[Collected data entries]
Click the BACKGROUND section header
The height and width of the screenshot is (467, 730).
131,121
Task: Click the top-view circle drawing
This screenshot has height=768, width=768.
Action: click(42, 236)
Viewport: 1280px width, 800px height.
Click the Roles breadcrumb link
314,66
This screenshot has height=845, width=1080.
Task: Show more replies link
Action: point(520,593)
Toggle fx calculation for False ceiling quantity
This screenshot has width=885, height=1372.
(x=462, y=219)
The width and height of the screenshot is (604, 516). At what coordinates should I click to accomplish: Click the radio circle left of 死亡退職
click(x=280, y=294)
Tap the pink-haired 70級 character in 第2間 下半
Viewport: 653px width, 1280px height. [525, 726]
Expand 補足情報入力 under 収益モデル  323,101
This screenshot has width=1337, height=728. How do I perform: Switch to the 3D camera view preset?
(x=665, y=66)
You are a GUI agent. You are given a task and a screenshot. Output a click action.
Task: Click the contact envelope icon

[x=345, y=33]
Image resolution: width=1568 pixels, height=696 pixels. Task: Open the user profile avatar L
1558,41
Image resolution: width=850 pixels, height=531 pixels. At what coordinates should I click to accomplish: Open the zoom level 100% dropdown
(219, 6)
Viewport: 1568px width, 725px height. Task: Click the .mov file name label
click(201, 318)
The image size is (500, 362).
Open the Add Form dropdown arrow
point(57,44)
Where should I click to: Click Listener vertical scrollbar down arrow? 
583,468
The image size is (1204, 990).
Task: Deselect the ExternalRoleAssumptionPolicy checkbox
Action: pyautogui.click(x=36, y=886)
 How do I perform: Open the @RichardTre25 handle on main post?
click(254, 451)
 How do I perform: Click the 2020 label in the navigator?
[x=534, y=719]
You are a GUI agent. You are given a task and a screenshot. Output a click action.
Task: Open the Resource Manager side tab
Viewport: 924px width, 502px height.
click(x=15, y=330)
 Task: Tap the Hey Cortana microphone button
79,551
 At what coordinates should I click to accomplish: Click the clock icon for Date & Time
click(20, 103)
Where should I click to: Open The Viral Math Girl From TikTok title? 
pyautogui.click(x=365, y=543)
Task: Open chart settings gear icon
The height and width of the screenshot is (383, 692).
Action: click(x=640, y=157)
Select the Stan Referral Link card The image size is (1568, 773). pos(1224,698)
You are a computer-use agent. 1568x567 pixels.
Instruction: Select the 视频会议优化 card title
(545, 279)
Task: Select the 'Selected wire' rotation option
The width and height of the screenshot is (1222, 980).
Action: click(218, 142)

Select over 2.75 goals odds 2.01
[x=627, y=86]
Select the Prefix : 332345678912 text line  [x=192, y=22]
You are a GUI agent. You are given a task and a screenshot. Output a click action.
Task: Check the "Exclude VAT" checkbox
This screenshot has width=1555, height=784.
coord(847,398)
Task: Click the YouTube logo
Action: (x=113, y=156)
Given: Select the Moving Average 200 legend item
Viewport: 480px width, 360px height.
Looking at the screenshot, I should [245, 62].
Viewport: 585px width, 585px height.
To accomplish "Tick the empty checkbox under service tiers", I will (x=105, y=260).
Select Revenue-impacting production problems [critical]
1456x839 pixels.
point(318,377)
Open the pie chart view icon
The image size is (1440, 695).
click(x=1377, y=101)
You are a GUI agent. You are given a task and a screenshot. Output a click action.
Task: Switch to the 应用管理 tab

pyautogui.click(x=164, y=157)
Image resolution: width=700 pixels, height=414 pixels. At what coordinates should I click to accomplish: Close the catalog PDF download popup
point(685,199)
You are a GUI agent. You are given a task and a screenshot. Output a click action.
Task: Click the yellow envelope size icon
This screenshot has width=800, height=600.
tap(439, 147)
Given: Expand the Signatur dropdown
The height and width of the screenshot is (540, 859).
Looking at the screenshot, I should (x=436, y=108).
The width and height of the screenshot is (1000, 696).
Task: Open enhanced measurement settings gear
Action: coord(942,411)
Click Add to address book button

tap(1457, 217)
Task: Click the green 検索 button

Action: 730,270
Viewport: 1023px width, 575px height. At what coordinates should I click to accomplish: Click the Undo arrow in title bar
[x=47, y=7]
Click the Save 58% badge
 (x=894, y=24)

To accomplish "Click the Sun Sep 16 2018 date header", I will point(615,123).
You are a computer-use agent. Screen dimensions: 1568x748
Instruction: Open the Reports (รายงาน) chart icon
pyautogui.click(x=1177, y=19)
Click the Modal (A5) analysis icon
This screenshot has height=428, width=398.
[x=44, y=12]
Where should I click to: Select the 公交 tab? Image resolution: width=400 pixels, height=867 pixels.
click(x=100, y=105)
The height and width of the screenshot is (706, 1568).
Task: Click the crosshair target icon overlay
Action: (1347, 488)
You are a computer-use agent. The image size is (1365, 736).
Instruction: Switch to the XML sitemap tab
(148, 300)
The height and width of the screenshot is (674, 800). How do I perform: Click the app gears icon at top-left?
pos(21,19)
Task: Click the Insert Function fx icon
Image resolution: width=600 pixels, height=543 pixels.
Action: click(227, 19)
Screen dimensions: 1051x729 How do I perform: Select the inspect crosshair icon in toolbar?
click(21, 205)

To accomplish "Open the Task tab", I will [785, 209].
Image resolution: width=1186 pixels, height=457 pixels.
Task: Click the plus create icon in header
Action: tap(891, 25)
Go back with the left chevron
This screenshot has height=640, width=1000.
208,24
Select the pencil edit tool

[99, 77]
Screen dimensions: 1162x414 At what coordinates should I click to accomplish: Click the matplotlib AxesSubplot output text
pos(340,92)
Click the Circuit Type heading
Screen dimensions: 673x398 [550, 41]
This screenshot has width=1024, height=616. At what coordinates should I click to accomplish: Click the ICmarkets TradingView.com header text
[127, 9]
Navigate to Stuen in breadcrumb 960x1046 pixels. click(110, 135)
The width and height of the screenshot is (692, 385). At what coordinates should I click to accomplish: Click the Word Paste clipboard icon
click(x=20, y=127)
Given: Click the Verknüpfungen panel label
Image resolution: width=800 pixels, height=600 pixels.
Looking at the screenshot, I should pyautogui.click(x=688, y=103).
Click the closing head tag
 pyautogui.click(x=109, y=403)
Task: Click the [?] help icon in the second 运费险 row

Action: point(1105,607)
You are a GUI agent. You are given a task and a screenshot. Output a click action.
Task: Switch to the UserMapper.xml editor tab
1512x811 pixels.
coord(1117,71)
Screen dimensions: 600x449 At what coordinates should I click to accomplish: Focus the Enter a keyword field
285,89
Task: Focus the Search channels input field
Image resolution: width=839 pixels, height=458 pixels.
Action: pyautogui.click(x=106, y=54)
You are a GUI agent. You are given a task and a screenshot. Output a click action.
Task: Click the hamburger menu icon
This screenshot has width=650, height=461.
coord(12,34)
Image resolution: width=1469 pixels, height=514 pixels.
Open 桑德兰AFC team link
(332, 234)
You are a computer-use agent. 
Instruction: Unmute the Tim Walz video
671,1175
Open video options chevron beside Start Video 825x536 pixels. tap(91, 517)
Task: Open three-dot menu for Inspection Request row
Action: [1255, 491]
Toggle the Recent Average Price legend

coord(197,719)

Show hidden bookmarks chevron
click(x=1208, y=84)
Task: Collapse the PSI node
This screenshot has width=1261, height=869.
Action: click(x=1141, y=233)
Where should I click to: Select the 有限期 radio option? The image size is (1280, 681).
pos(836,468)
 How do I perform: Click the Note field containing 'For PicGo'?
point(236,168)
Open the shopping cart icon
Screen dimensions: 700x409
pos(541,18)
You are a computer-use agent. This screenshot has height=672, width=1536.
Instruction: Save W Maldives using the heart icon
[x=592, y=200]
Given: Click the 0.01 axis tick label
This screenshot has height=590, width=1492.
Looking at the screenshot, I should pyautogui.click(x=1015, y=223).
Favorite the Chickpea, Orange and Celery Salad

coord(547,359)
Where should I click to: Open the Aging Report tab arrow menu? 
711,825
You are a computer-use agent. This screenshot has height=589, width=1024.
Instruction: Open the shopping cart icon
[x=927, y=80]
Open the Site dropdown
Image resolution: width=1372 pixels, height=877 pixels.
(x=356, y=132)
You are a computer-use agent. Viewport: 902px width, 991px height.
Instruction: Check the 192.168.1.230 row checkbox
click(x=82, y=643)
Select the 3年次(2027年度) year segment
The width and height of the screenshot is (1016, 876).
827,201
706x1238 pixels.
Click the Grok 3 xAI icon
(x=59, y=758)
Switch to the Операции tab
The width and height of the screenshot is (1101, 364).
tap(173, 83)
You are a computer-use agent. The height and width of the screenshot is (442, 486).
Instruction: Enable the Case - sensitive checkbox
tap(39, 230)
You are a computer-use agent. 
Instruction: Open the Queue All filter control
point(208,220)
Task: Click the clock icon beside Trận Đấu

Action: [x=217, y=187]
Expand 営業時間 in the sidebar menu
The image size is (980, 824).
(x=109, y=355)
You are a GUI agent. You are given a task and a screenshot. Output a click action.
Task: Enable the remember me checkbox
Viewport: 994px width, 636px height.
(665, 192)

▶ REQUIREMENT
Above are the records; print exactly the lines from the line with "Click the Grok 3 xAI icon" to the line with "Expand 営業時間 in the sidebar menu", including both, and nothing else.

▶ RESULT OF THE TASK
Click the Grok 3 xAI icon
(x=59, y=758)
Switch to the Операции tab
The width and height of the screenshot is (1101, 364).
tap(173, 83)
You are a computer-use agent. The height and width of the screenshot is (442, 486).
Instruction: Enable the Case - sensitive checkbox
tap(39, 230)
You are a computer-use agent. 
Instruction: Open the Queue All filter control
point(208,220)
Task: Click the clock icon beside Trận Đấu

Action: [x=217, y=187]
Expand 営業時間 in the sidebar menu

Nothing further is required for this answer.